Est-ce possible de créer une activité à plein temps en cultivant 1000 m2 en maraîchage bio permaculturel ? Peut-on prouver, à l’encontre de la pensée dominante, que cultiver à la main, sans intrant ni énergie fossile, une petite surface permet de mieux tirer son épingle du jeu qu’à la tête d’une grosse exploitation mécanisée ?
D’après le rapport d’étude, en 12 mois, 1.600h de travail dans les jardins ont généré une production commercialisée de 54.600 euros. ce qui revient à dire :
- 1,6h de travail par an est nécessaire pour cultiver intensément 1m2 de butte permanente (un chiffre qui varie fortement si l’on est débutant, ou au contraire avec de l’expérience).

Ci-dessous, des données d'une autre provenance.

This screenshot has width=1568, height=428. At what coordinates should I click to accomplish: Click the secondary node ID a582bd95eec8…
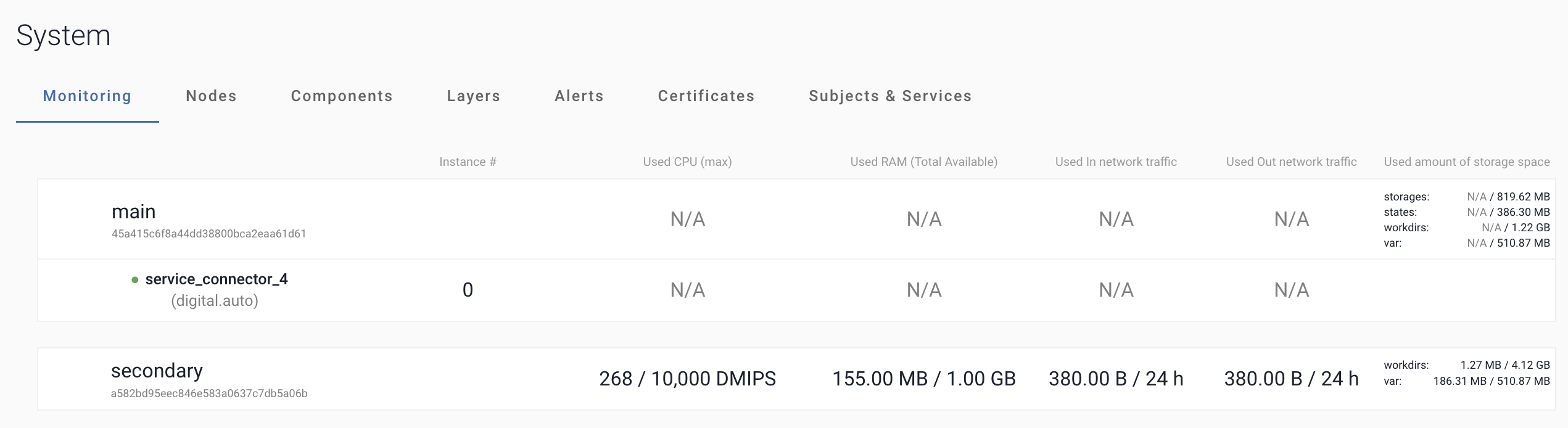click(209, 393)
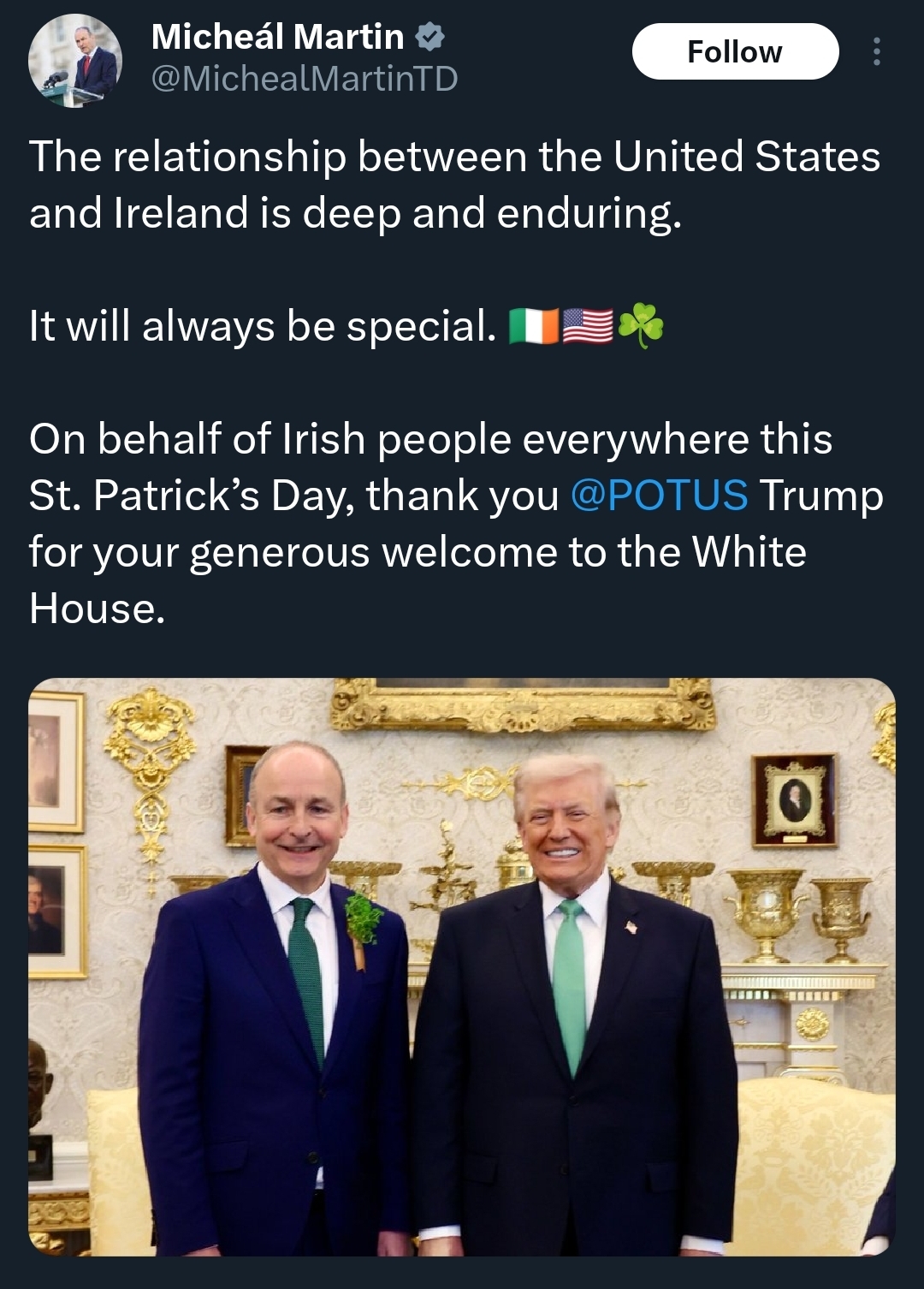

- Chaque mètre carré peut produire une valeur d’environ 55 euros (avec de l’expérience).
- Chaque heure de travail dans les jardins produit donc un chiffre d’affaire d’environ 34 euros. En ajoutant aux heures travaillées dans les jardins, 50 % de temps supplémentaire pour les autres tâches,chaque heure travaillée génère alors un chiffre
d’affaire d’environ 23 euros.
- Le coût de l’ensemble des outils ayant servi à réaliser cette production (serres, irrigation, outils divers) est d’environ 22.000 euros.
- Une seule personne peut soigner efficacement une surface comprise entre 500 et 1.000 m2.
- À intensité de travail égale, plus la surface est réduite, plus la valeur créée augmente (jusqu’à un certain seuil bien entendu).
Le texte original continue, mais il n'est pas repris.